Conter, faire rire et instruire est le propre de Boucar Diouf, un des humoristes les plus brillants du Québec... et pas à cause de sa peau noire! Le Longueuillois d'origine sénégalaise a vraiment charmé le public du Gesù, hier soir, lors de la première médiatique de son spectacle Pour une raison X ou Y, un mélange d'intelligence raffinée et de bonheur de vivre sur le thème de la biologie humaine.

Dans ce spectacle, il est question d'identité et de l'origine de la vie, en réponse à la question de son fils Anthony, qui voulait savoir d'où il vient. La fécondation, l'accouchement, la paternité, la maternité, toute la vie humaine y est passée, avec humour et une érudition dénuée de toute prétention.

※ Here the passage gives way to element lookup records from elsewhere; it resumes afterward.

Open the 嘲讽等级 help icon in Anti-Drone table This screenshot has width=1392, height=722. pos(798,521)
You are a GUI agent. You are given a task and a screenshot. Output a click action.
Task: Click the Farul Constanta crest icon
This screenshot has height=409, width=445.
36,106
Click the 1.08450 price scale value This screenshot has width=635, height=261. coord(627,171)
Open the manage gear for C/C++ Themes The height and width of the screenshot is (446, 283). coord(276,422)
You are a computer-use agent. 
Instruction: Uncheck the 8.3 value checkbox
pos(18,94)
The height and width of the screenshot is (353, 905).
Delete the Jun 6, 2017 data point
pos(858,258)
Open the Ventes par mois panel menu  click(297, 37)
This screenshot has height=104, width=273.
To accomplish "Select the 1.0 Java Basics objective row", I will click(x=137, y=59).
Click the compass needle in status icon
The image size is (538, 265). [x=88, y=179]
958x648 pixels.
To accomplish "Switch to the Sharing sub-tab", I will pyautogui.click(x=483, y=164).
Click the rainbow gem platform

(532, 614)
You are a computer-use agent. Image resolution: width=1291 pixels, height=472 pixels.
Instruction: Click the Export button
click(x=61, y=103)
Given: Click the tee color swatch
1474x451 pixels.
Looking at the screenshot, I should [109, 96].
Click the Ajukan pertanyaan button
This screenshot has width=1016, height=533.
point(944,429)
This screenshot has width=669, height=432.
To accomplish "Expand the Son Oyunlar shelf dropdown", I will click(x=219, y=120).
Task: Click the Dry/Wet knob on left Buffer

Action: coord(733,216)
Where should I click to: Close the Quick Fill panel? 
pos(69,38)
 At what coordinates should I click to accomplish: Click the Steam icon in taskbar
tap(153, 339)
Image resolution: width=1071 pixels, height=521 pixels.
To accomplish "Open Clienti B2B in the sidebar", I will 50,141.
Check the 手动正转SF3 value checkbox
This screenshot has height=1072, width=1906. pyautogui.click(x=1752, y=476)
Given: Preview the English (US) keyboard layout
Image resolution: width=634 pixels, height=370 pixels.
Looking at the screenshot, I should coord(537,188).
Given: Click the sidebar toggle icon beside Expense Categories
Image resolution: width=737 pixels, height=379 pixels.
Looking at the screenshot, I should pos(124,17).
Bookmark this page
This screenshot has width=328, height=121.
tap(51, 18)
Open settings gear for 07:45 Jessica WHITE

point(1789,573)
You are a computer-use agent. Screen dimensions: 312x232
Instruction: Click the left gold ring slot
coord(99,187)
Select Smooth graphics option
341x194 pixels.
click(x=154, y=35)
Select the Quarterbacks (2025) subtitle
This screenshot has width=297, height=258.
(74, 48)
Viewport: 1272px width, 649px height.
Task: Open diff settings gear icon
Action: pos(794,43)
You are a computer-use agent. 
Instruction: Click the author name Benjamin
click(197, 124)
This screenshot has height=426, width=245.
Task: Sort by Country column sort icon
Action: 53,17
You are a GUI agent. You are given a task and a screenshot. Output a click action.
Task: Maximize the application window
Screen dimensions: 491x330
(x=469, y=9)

Boucar Diouf lance d'abord que les chansons à répondre ont longtemps été au Québec un exutoire pour éviter d'expliquer les «vraies affaires». Et de citer le petit oiseau que l'homme a entre les jambes et qui n'est pas un «animal de compagnie»... avalé par le minou de sa blonde!

Séduire sa conjointe

L'humoriste de 47 ans apprend ensuite aux hommes du public comment séduire leurs conjointes avec un bruit de bouche. Oups, pas facile à faire! Puis il parle des sites de rencontres et enchaîne avec les traditions des chasseurs au paléolithique!

Son propos, étayé de références biologiques, historiques ou sociales, est là pour nous enrichir en même temps que pour nous amuser. Et dès qu'il devient un peu trop professoral, il revient vite sur le plancher des vaches avec des jeux de mots du style «Madame, vous êtes manipulée, non, vous n'êtes pas mal épilée», ou «Chassez le naturiste et il revient au bungalow».

Une facilité dont il s'excuse en enfilant alors une blague du type «Offrez des roses plutôt que du chocolat à votre blonde pour la Saint-Valentin, car le chocolat est en concurrence avec le sexe, et il ne faut jamais encourager la compétition!».

Il cite ensuite le livre Technologies de l'orgasme, de l'historienne et chercheuse américaine Rachel P. Maines, pour rappeler que les médecins ont longtemps cru pouvoir guérir l'«hystérie féminine» avec l'orgasme, cette idée étant reliée à l'invention du vibromasseur par un médecin! Et de nous parler de l'automédication des femmes pour baisser l'hystérie!

Surprenant passage du spectacle pendant lequel il raconte ensuite comment un marchand de tissu hollandais a découvert par hasard le comportement du spermatozoïde au XVIIe siècle. D'où l'origine de l'expression «tissu à la verge», a lancé Boucar...

Sol africain

Le spectacle est ainsi fait d'une succession de savantes références, de calembours et de maximes savoureuses.

Sa blonde, sa «crevette de Matane», Caroline Roy, vient jouer de la guitare sur scène à quelques reprises pour ponctuer ses numéros et pour chanter avec lui une toune africaine émouvante et évocatrice.

S'il peut être coquin, Boucar Diouf est d'abord un amoureux de la connaissance et des mots, sorte de Sol africain, poète avant d'être humoriste, humaniste plus que scientifique. Et, bien sûr, un judicieux mélange des quatre.

Avec son sage grand-père jamais bien loin dans son coeur et sur ses lèvres, on rit beaucoup et on passe un moment précieux en compagnie de Boucar Diouf, un homme qui nous rappelle que le parler peut être châtié et drôle et l'humour d'autant plus singulier qu'il est pluriel. Comme notre société.

_____________________________________________________

Pour une raison X ou Y, par Boucar Diouf. Ce soir et demain, 20h, au Gesù.